> Data for processing:
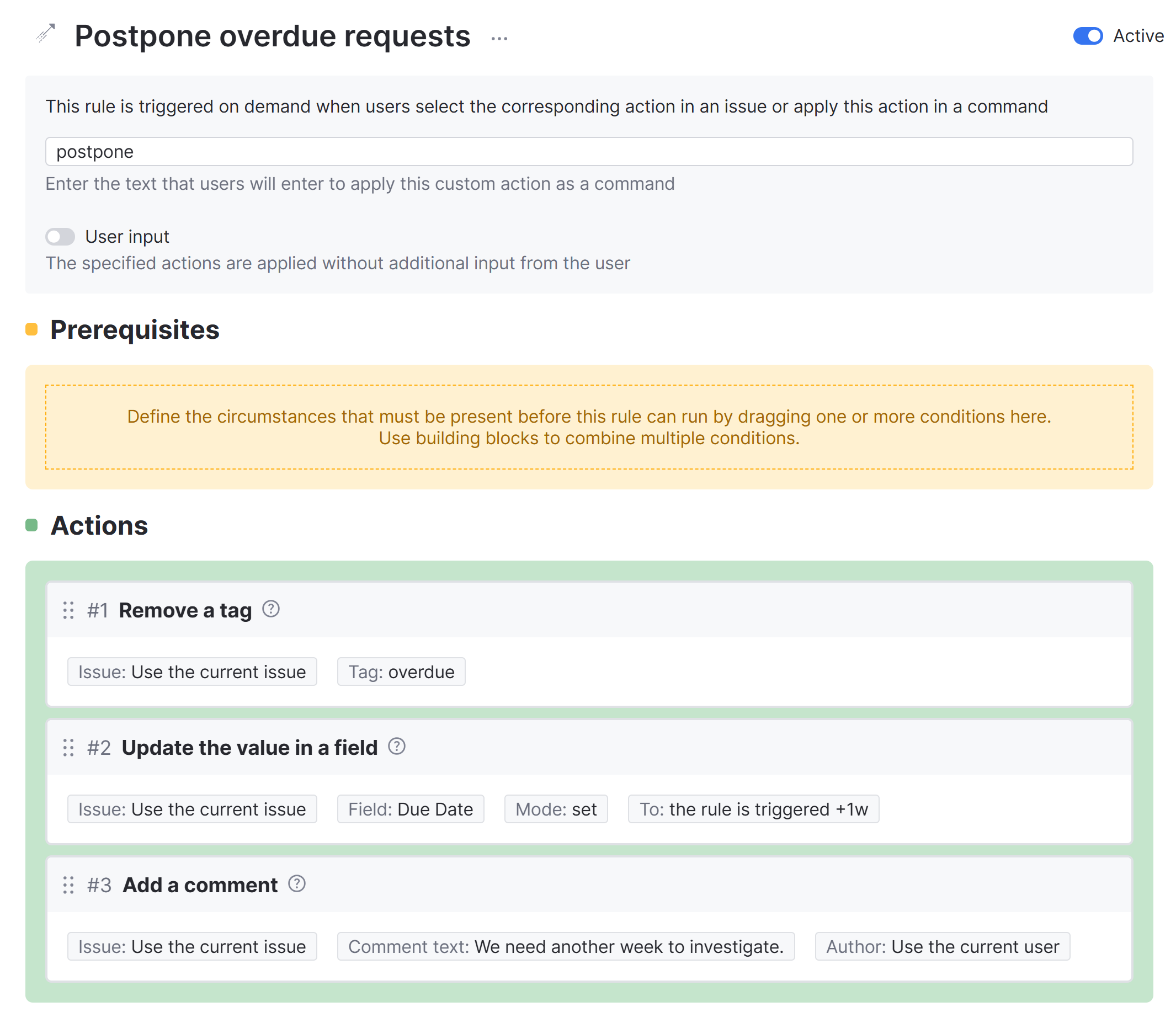Open the Issue selector in Add a comment
The width and height of the screenshot is (1176, 1023).
pos(192,946)
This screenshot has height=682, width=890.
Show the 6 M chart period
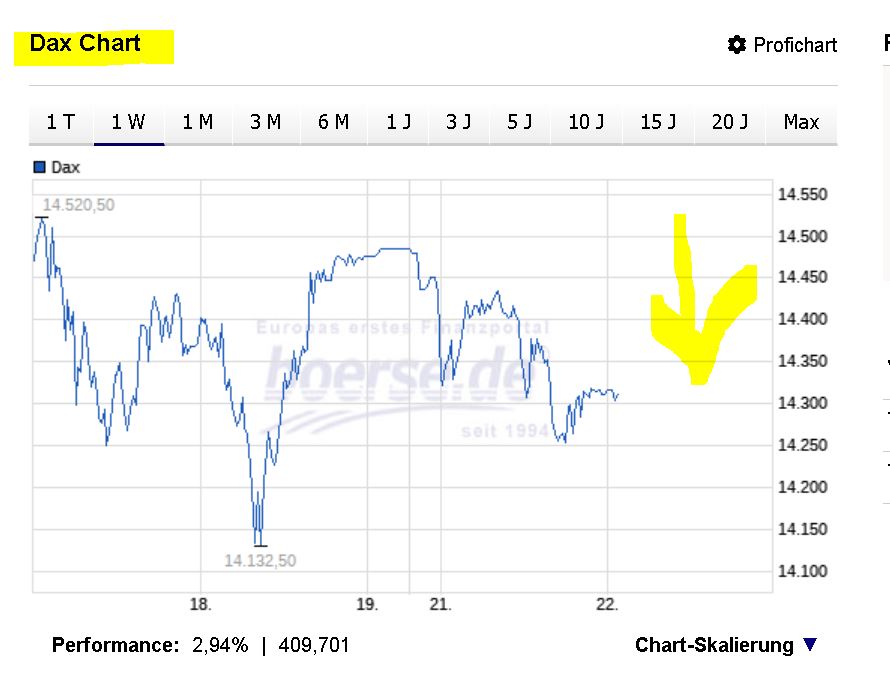pos(334,122)
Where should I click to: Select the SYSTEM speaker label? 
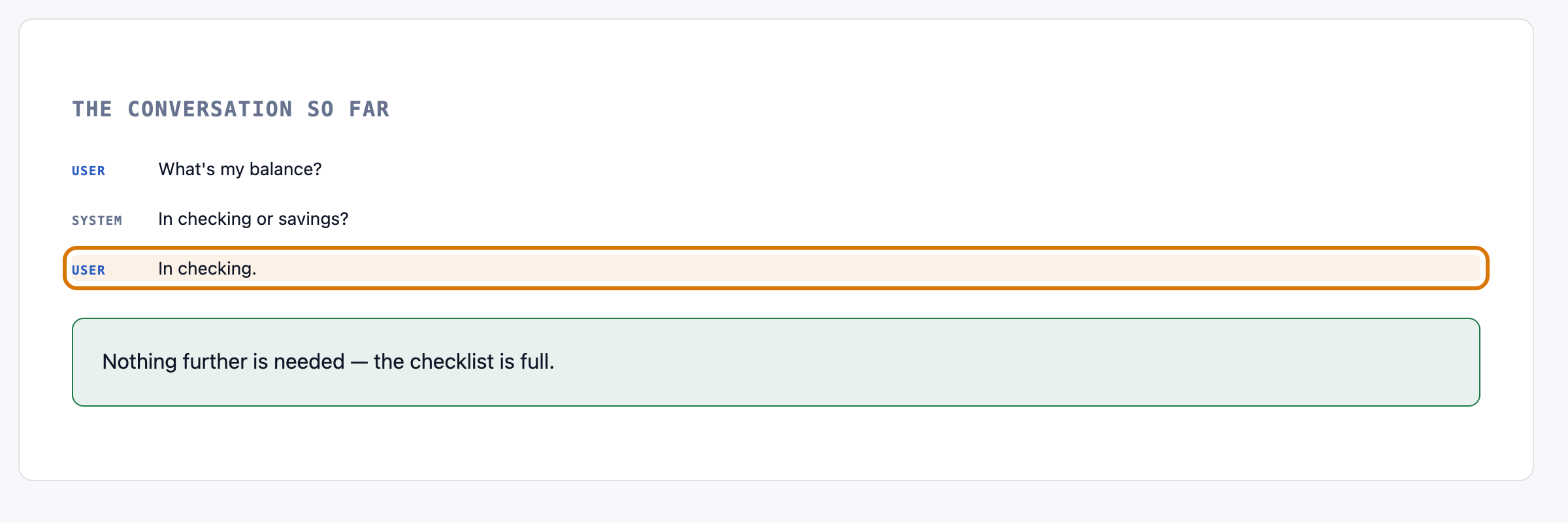97,220
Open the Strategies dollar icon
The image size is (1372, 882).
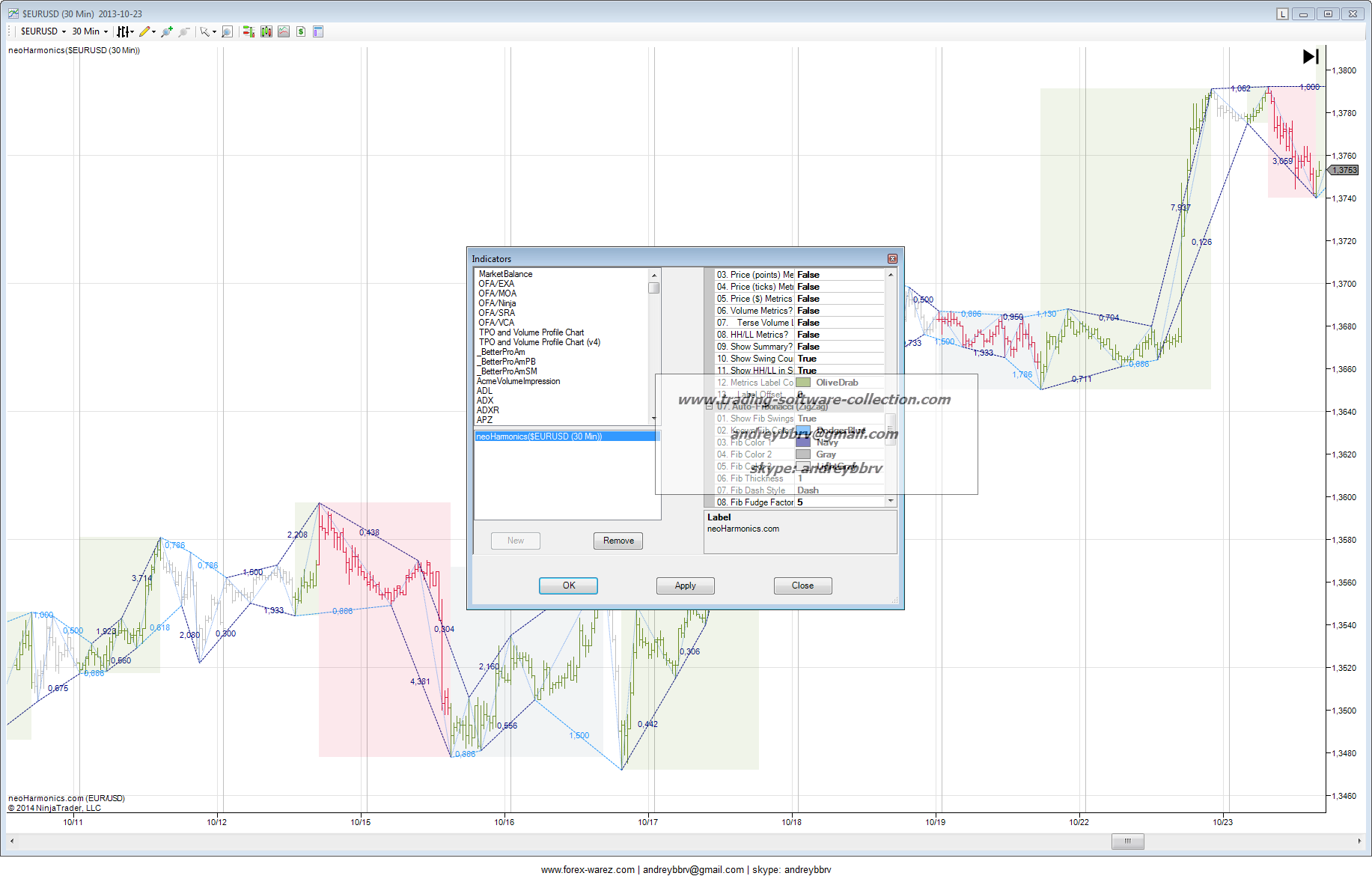[x=301, y=31]
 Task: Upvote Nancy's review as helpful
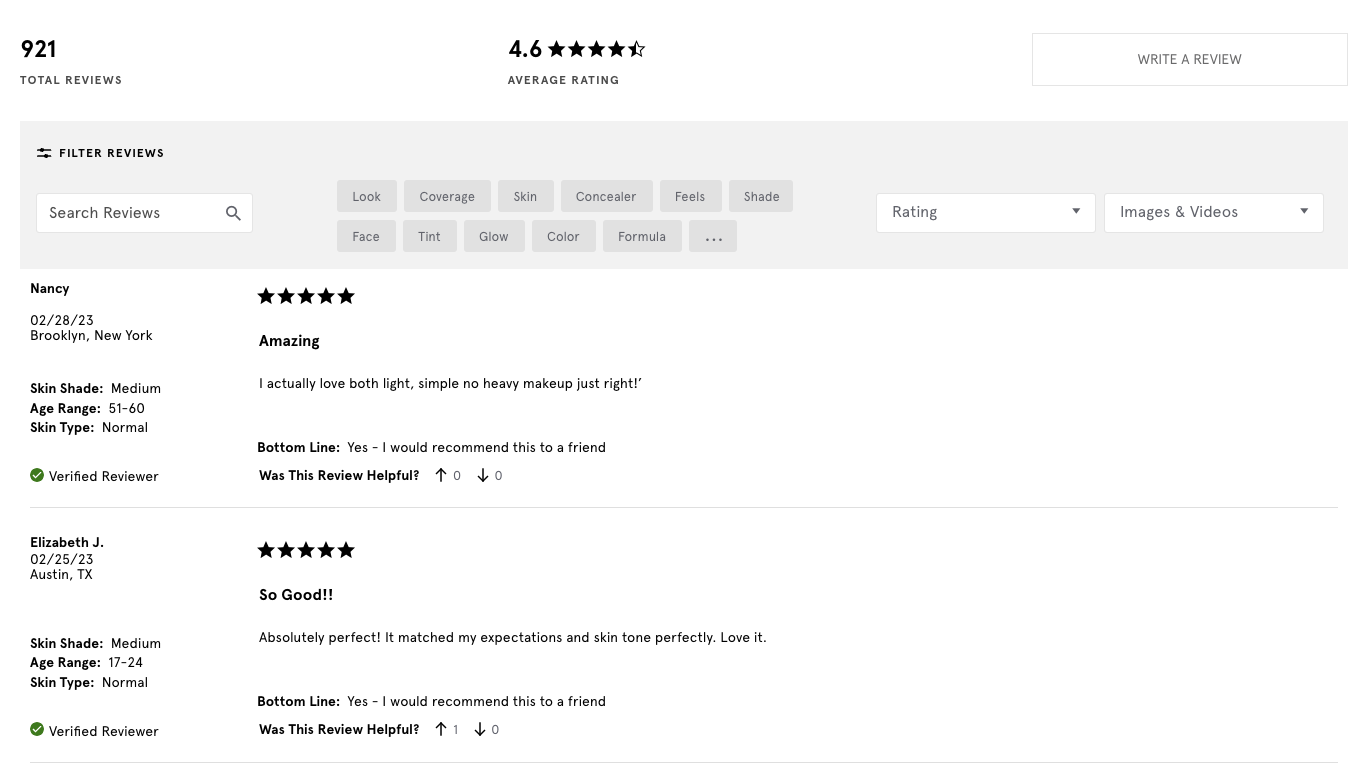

> Task instructions: Setting the pictures aside, return exactly the lines from the line with "Show the 6 M chart period" through the last line of the listing above.

> Solution to this problem:
Show the 6 M chart period
pos(334,122)
Where should I click to: Select the SYSTEM speaker label? 
97,220
Open the Strategies dollar icon
The image size is (1372, 882).
[x=301, y=31]
 Task: Upvote Nancy's review as helpful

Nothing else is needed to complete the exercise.